Por THEDIANO BASTOS
Expatriado e considerado uma das
principais vozes dissidentes de Moscou, gênio enxadrista vê ameaça existencial
à democracia americana e defende vitória da Ucrânia como única forma de conter
líder russo
Nascido na ex-União Soviética, o ex-campeão mundial
de xadrez e ativista político Garry Kasparov, de 62 anos, vive há dez anos em
Nova York, onde se tornou uma influente voz dissidente contra Moscou. Chegou a
se candidatar à Presidência da Rússia, em
2008, mas, seis anos depois, deixou o país alegando
perseguição pelo governo de Vladimir Putin. Defensor das democracias
liberais, Kasparov é também um feroz crítico do presidente americano, Donald
Trump, que considera uma ameaça existencial à democracia.

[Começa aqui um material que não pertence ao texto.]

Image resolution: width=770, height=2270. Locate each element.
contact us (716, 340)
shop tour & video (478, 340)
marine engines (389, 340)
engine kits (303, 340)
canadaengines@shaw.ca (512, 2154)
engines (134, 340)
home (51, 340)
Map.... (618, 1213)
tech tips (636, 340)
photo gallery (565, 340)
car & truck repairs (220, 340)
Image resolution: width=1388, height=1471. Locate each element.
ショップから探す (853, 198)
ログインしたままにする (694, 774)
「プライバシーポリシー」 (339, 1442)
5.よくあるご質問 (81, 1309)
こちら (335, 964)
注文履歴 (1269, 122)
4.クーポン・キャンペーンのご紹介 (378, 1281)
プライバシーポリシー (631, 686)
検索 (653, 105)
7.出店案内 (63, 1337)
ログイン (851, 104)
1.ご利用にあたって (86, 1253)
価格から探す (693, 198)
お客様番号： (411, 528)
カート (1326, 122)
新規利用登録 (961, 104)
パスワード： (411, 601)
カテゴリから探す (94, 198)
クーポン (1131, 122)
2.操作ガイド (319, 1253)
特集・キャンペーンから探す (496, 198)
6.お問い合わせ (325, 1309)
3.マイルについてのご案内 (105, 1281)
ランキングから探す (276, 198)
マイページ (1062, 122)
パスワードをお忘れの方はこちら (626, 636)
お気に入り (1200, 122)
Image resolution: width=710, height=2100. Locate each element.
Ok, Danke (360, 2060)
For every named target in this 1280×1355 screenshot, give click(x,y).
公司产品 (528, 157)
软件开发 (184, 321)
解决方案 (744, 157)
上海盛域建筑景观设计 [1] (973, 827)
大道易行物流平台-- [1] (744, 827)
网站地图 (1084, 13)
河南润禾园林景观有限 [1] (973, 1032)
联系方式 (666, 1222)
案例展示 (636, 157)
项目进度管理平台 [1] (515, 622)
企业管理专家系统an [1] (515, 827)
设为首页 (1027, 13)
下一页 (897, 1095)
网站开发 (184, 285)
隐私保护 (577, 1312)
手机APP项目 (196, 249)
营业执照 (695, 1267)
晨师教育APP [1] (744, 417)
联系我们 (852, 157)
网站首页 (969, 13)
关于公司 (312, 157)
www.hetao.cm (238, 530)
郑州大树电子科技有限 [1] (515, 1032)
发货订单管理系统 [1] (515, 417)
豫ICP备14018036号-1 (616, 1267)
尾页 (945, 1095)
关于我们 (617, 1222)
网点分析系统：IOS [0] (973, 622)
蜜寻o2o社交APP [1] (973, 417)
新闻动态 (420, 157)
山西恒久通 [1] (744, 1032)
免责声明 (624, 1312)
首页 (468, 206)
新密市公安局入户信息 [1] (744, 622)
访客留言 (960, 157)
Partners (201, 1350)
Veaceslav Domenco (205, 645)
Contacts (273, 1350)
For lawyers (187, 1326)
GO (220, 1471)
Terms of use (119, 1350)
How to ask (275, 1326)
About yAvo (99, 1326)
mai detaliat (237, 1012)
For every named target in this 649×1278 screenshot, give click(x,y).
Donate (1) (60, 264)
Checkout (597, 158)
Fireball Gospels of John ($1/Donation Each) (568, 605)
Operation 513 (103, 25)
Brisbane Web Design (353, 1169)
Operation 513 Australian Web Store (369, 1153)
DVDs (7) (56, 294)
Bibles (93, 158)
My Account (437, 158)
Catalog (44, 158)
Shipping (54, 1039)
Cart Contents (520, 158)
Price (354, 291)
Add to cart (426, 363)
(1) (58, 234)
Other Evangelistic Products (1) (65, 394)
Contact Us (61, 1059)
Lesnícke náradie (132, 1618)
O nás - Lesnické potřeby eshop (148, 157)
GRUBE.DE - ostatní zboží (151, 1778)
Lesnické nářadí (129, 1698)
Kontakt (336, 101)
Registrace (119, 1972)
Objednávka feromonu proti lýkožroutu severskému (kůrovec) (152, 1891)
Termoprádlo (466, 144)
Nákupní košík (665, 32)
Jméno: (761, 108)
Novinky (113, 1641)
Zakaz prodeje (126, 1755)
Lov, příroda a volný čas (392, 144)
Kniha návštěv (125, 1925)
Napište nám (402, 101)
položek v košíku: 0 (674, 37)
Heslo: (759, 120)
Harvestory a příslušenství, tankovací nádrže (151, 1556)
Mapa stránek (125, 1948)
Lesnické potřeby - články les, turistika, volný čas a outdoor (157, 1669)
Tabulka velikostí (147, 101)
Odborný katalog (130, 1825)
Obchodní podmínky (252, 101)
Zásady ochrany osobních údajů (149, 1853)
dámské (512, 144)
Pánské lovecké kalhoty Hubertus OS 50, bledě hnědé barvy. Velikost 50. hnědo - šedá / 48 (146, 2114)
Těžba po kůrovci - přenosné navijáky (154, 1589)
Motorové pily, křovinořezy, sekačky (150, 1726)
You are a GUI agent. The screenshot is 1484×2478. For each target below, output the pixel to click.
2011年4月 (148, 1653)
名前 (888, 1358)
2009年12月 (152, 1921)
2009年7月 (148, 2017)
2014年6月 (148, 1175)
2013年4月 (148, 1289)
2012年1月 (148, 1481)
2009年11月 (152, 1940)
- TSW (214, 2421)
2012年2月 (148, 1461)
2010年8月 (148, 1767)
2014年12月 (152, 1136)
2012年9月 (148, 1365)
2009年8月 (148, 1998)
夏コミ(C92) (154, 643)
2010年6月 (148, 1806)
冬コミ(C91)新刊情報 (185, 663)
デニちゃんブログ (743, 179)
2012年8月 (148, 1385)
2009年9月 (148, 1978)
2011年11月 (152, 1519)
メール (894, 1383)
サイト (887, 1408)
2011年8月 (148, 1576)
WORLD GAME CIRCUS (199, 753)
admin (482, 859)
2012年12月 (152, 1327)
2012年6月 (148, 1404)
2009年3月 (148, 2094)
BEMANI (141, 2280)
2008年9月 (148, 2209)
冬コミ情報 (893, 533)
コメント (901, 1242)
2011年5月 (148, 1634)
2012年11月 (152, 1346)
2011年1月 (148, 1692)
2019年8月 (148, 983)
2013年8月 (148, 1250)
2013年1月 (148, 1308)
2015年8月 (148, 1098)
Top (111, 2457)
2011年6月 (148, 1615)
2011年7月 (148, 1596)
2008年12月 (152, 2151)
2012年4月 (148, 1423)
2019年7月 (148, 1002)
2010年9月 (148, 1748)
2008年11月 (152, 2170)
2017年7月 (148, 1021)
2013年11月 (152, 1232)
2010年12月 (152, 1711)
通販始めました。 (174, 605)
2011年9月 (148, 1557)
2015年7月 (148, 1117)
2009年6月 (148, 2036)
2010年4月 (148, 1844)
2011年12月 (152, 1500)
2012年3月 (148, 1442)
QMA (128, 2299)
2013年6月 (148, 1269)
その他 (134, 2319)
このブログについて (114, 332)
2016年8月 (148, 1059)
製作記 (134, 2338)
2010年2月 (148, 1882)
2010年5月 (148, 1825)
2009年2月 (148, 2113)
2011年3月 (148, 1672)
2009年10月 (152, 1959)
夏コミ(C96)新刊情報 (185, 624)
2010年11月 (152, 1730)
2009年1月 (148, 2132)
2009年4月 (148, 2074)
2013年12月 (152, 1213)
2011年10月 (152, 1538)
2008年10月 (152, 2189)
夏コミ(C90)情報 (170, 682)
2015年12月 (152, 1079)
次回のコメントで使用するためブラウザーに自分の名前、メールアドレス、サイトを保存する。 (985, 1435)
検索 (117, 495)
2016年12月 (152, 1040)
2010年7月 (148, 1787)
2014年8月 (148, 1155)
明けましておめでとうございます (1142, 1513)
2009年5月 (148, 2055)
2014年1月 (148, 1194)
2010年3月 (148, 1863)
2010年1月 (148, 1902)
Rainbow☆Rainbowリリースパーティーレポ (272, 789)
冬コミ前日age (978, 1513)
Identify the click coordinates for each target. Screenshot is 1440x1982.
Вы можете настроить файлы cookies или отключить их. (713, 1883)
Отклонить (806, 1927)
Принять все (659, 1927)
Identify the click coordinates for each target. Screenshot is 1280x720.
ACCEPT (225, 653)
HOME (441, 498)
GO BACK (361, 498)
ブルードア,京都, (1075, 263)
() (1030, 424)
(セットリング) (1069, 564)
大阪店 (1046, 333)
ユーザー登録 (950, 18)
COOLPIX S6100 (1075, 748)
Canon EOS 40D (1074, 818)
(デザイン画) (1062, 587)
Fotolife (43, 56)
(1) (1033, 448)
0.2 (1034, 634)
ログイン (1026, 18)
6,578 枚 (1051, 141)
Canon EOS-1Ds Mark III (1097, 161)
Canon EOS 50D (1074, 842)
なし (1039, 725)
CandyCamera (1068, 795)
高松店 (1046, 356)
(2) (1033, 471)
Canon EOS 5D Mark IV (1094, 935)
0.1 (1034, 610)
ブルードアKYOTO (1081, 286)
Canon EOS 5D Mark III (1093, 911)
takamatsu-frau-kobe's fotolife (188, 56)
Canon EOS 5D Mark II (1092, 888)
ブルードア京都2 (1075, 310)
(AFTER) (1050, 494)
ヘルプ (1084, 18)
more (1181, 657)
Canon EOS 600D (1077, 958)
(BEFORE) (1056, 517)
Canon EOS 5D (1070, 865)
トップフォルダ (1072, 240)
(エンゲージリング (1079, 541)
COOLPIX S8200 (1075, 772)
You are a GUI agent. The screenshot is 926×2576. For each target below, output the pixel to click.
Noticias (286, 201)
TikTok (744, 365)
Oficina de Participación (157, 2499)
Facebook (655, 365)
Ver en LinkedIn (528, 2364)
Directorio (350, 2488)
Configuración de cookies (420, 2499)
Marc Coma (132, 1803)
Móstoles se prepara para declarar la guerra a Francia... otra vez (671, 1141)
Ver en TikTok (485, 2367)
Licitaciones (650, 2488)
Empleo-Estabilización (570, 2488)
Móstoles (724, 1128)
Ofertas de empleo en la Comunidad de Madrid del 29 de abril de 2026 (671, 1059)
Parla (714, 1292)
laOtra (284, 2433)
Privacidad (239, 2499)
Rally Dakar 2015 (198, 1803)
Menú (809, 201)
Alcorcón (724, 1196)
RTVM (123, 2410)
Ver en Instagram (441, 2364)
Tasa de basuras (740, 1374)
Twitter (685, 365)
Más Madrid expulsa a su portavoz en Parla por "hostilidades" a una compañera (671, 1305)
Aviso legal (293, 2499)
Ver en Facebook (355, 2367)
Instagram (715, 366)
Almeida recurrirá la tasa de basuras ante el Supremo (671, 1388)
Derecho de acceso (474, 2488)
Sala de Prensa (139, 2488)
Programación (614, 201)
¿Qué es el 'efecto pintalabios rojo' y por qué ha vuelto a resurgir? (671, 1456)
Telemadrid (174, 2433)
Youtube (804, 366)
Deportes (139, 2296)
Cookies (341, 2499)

— Os EUA estão passando por um processo de
‘putinização’ — afirma.
- Guerra
na Ucrânia: UE
apresenta novo pacote de sanções contra Moscou e quer acelerar fim das
importações de gás russo
- Entenda: Os
bastidores da operação da Otan que mobilizou quatro países e sete
aeronaves contra drones russos na Polônia
Aposentado dos tabuleiros, mas considerado um dos
maiores gênios da história do xadrez, Kasparov virá a São Paulo nesta semana
para a cerimônia de abertura de um campeonato da modalidade, o Grand Chess
Tour, e falou com exclusividade ao GLOBO sobre política, tecnologia e a
evolução do esporte.
Em seu livro “Winter is Coming” (“O
inverno está chegando”), publicado há dez anos, o senhor escreveu sobre a
ameaça que Putin representava à democracia na Rússia. Como vê a Presidência de
Trump? Esse inverno está chegando aos EUA?
É isso que tenho defendido. Estou terminando a
trilogia de uma série de artigos para a revista The Atlantic em que meu
argumento é que os EUA estão passando por um processo de “putinização”. Essa é
uma ameaça existencial e um teste. As eleições de meio de mandato testarão se a
democracia americana sobreviverá a um ataque direto de Donald Trump. Acredito
que ele representa uma ameaça real aos valores e tradições da democracia
liberal americana.
A popularidade de Putin segue alta na
Rússia mesmo após três anos de guerra com a Ucrânia. Como explicar isso?
Tenho dúvidas sobre a popularidade de Putin. A
popularidade é medida por eleições ou por pesquisas de opinião, que só
funcionam quando as pessoas não têm medo de falar. A
Rússia agora é uma ditadura de um homem só. Quase ninguém responderia à
pergunta sabendo das consequências. Quanto a sua permanência no poder, até
agora ele está lá... Mas ele chegou a um ponto em que a guerra se tornou o
principal motor de sua estabilidade no poder. Ele não pode parar a guerra porque teria de lidar com as
consequências disso. Uma delas é como absorver mais de um milhão de “assassinos
em potencial” (soldados e mercenários que voltariam do front). Mesmo com
apenas alguns milhares deles retornando da guerra, temos histórias sobre
estragos causados por eles. Algumas dezenas de milhares de veteranos que
voltaram do Afeganistão criaram uma cultura criminosa e uma atmosfera de
extorsão na Rússia na década de 1990. Agora, os números são dez vezes maiores,
se não vinte vezes.
Enquanto Putin
permanecer no poder, a guerra continuará. A maneira de desafiá-lo é basicamente
a Ucrânia vencer a guerra. Essa vitória não significa colocar
tanques ucranianos em Moscou. Mas é preciso derrotar as tropas russas no campo
de batalha e também destruir a infraestrutura de guerra de Putin. A propósito,
a Ucrânia está indo bem, considerando as circunstâncias. Eles provavelmente
destruíram cerca de 20% dos sistemas de refinaria russos e estão atacando-os
com força. A tão alardeada ofensiva de verão de Putin fracassou completamente.
Agora vemos uma guerra de atrito que, na verdade, não funciona bem para Putin.